Stated task >> Write out the lines word for word, starting with the first line of the records and ending after the line that contains "Action: coord(464,389)".

Recorded information >>
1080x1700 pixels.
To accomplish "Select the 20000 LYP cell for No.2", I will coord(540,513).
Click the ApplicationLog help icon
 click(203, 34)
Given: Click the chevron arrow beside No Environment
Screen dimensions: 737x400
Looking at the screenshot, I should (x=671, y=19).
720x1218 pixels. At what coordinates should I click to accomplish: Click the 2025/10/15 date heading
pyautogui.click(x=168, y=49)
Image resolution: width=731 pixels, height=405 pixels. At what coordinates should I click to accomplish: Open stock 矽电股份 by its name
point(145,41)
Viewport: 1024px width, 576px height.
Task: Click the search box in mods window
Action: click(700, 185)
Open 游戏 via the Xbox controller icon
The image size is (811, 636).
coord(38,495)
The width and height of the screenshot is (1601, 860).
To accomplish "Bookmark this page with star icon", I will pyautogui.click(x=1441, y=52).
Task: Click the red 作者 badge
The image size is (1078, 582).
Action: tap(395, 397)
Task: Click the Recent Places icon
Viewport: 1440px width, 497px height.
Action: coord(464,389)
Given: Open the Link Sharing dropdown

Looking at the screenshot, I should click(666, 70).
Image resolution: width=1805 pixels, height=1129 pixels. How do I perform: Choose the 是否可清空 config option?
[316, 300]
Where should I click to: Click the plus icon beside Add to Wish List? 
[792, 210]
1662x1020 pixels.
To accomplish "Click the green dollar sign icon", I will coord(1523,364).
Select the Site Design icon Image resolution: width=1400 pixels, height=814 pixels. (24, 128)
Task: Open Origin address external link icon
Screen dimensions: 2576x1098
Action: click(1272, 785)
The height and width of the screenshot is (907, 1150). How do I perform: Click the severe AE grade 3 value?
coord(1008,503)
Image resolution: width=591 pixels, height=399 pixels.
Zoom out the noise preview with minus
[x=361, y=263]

Correct answer >>
1080x1700 pixels.
To accomplish "Select the 20000 LYP cell for No.2", I will coord(540,513).
Click the ApplicationLog help icon
 click(203, 34)
Given: Click the chevron arrow beside No Environment
Screen dimensions: 737x400
Looking at the screenshot, I should (x=671, y=19).
720x1218 pixels. At what coordinates should I click to accomplish: Click the 2025/10/15 date heading
pyautogui.click(x=168, y=49)
Image resolution: width=731 pixels, height=405 pixels. At what coordinates should I click to accomplish: Open stock 矽电股份 by its name
point(145,41)
Viewport: 1024px width, 576px height.
Task: Click the search box in mods window
Action: click(700, 185)
Open 游戏 via the Xbox controller icon
The image size is (811, 636).
coord(38,495)
The width and height of the screenshot is (1601, 860).
To accomplish "Bookmark this page with star icon", I will pyautogui.click(x=1441, y=52).
Task: Click the red 作者 badge
The image size is (1078, 582).
Action: tap(395, 397)
Task: Click the Recent Places icon
Viewport: 1440px width, 497px height.
Action: coord(464,389)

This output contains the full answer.